Cool.  Thanks for the code example.  I will play with it to see what I
can do with it.

Thanks,

Stuart


On Sat, 26 Dec 2015, Josh Langsfeld wrote:

As Yichao is hinting, you may find a macro to be a cleaner way of making
your functions instead of constructing and parsing a string.

macro return_fcn(N)
   xexprs = Expr[:($(symbol(:x,i)) = X[$i]) for i=1:N]
   return esc(:(
       function $(symbol(:f,N))(X::Vector)
           $(xexprs...)
           mu = X[$(N+1)]
       end
   ))
end

julia> macroexpand(:(@return_fcn(2)))
:(function f2(X::Vector)
       x1 = X[1]
       x2 = X[2]
       mu = X[3]
   end)

julia> macroexpand(:(@return_fcn(4)))
:(function f4(X::Vector)
       x1 = X[1]
       x2 = X[2]
       x3 = X[3]
       x4 = X[4]
       mu = X[5]
   end)



On Saturday, December 26, 2015 at 2:03:56 PM UTC-5, Stuart Brorson wrote:

Julia users,

I'm fiddling around with Julia's strings & metaprogramming.  I am
constructing a function by concatenating a bunch of strings together
to create my function, like this:

function return_fcn(N)
   P = string("function f$N(X::Vector)\n")
   for i in 1:N
     P = string(P, "x$i = X[$i];\n");
   end
   P = string(P, "mu = X[$(N+1)];\n")
   etc....

When I execute this code, I get:

julia> y = return_fcn(2)
"function f2(X::Vector)\nx1 = X[1];\nx2 = X[2];\nmu = X[3];\n"

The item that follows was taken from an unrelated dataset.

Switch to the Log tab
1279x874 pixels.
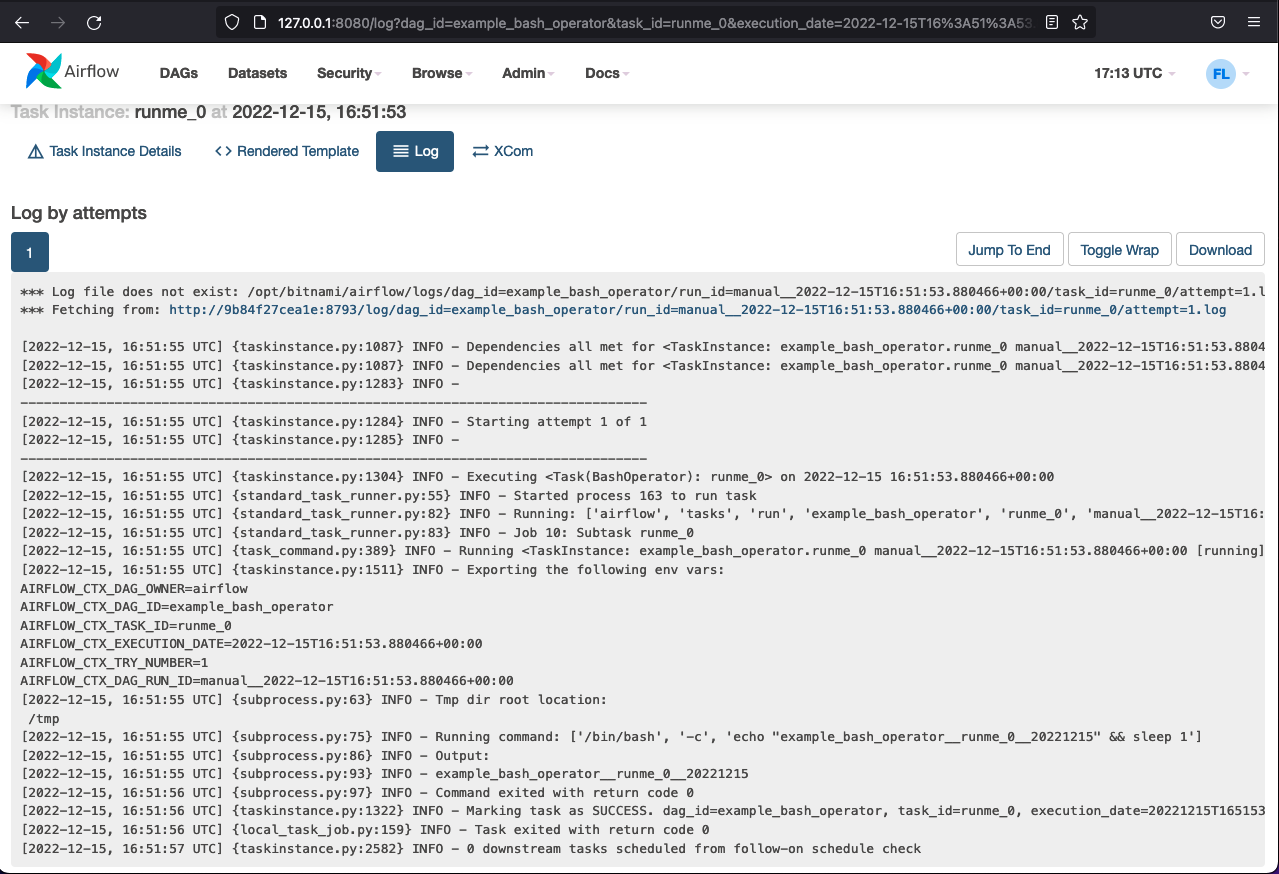pyautogui.click(x=414, y=151)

However, what I really want to see is

function f2(X::Vector)
x1 = X[1];
x2 = X[2];
mu = X[3];

"show(y)" doesn't seem to do what I want.  Later, when I do

eval(parse(y))

then I get a function which executes correctly.  My problem is simply
that I can't get Julia to give me a string I can read easily.  This
will be a very big issue for me when N -> 1024, 2048, etc....

Questions:

1.  How can I escape the \n to get a real <CR><LF> in my displayed
string?

2.  Is this the optimal way to construct a program for later execution
(i.e. metaprogramming)?

Thanks for all wisdom you have to offer.